---- DOCUMENT SECTION

The Super Bowl and baseball’s spring training are weeks away and the NBA season is turning toward its second half, giving ASU Now an opportunity to hear from one of the newest faculty members, sports agent Dana Hooper, a shareholder at international multi-practice law firm Greenberg Traurig, LLP.

Hooper, who joined the Sandra Day O'Connor College of Law last month, is teaching a three-credit class called “Professional Sports Law” in spring 2017. Recognized as a “Rising Star” by Super Lawyers magazine every year since 2012, the 2004 ASU grad is a certified athlete’s agent who provides legal representation to sports-oriented individuals and businesses.

She also played soccer in college at the University of California, Berkeley, helping shape her perspective on the multibillion-dollar industry. She spoke with ASU Now about her experiences in professional sports, what it’s like to be at the negotiation table and about her class. 

Question: Were you a sports fan or athlete before you became an agent?

Answer: Yes. Sports have always been a big part of my life. My father worked for the Phoenix Suns and that in turn also led to an opportunity for me to work for the Suns and Mercury. I was behind the scenes interacting with the players and working games. I believe that helped me to develop an approach that was different than the average person. I was also a soccer player in college and had the opportunity to work in the athletic department at the University of California, Berkeley. From the time I was a young child, I played sports and was exposed to a lot of athletes of several different calibers, and it made me a fan from a unique perspective.

--------
---- DATA SECTION

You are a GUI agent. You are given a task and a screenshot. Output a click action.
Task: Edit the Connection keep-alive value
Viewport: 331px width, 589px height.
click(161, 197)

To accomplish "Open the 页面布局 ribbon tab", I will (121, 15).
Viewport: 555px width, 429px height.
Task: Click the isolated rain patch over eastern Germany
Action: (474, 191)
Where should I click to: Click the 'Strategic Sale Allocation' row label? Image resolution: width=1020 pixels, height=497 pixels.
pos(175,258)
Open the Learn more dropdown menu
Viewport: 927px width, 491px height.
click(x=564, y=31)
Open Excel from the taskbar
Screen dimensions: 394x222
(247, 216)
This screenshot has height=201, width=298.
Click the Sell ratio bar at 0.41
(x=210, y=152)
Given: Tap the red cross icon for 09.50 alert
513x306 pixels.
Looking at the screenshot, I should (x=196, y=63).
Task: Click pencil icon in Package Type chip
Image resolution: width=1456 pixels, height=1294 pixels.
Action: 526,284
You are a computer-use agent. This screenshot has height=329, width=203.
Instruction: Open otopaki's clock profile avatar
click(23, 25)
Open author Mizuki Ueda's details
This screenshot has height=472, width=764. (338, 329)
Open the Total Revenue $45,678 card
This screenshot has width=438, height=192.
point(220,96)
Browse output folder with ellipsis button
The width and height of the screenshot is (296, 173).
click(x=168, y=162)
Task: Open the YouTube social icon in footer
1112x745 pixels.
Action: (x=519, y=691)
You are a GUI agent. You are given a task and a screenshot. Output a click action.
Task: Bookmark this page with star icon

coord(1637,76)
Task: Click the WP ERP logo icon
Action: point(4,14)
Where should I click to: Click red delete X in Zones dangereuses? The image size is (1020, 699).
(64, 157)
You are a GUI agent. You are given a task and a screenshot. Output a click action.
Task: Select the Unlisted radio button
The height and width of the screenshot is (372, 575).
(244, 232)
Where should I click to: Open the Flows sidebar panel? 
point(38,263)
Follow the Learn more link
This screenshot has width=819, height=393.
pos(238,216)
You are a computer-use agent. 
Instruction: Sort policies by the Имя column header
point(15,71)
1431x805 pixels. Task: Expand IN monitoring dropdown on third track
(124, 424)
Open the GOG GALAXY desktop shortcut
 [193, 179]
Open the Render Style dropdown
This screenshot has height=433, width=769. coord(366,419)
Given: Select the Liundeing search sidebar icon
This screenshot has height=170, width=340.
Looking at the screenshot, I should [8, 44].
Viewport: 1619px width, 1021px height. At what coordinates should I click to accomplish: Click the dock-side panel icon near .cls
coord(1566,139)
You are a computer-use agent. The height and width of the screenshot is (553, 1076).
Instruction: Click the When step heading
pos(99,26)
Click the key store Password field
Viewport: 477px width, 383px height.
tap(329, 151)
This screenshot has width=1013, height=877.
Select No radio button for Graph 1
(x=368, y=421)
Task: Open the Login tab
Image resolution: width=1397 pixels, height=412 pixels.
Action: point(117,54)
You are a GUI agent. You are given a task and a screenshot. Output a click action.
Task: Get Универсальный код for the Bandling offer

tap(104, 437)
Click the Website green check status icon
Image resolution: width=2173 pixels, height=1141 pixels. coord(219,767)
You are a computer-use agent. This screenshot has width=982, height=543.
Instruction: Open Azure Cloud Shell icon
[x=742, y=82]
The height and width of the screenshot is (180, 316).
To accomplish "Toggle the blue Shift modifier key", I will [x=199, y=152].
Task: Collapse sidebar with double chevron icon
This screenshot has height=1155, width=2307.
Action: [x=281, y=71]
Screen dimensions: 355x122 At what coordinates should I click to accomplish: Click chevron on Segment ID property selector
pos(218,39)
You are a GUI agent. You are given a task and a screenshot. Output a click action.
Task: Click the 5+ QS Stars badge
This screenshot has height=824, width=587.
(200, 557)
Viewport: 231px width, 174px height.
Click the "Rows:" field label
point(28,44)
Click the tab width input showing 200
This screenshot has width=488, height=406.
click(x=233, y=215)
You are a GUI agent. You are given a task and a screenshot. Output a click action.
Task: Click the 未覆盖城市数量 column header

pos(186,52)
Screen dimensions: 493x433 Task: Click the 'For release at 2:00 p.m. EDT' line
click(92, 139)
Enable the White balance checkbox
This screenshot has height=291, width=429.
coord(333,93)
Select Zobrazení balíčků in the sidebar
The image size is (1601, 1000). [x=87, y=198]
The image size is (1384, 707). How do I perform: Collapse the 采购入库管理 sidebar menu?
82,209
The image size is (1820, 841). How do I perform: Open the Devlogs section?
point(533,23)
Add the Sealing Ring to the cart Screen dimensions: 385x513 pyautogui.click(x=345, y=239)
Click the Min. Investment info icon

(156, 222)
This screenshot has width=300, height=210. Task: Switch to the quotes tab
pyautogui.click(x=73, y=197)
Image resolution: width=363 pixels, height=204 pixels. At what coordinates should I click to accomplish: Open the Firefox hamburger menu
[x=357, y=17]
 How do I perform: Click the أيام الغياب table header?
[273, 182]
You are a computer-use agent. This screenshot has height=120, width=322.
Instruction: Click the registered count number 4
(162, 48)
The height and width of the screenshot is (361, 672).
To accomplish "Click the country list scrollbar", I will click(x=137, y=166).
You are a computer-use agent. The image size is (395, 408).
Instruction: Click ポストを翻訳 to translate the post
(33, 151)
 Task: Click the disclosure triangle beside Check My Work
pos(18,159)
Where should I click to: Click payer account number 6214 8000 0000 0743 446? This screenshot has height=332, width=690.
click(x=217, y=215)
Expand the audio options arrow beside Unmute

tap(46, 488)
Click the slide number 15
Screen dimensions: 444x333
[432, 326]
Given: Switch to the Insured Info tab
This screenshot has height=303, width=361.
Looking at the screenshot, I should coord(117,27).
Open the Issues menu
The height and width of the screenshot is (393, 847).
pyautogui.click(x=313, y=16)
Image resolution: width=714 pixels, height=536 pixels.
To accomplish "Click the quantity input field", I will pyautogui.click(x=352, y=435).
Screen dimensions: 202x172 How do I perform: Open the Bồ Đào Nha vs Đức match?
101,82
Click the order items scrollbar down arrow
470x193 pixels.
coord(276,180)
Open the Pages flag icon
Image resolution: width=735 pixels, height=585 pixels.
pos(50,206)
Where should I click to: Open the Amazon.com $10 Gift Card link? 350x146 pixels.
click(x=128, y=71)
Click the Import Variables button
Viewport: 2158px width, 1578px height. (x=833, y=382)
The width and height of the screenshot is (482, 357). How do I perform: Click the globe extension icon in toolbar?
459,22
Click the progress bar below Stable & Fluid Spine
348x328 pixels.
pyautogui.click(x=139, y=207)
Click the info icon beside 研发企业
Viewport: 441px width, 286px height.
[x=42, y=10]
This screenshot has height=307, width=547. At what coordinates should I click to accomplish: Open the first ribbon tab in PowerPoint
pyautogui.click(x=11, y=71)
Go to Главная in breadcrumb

--------

→ AIM: In the interview with Dana Hooper, what is the name of the class Hooper teaches in spring 2017?

→ EXERCISE SOLUTION: "Professional Sports Law," a three-credit class.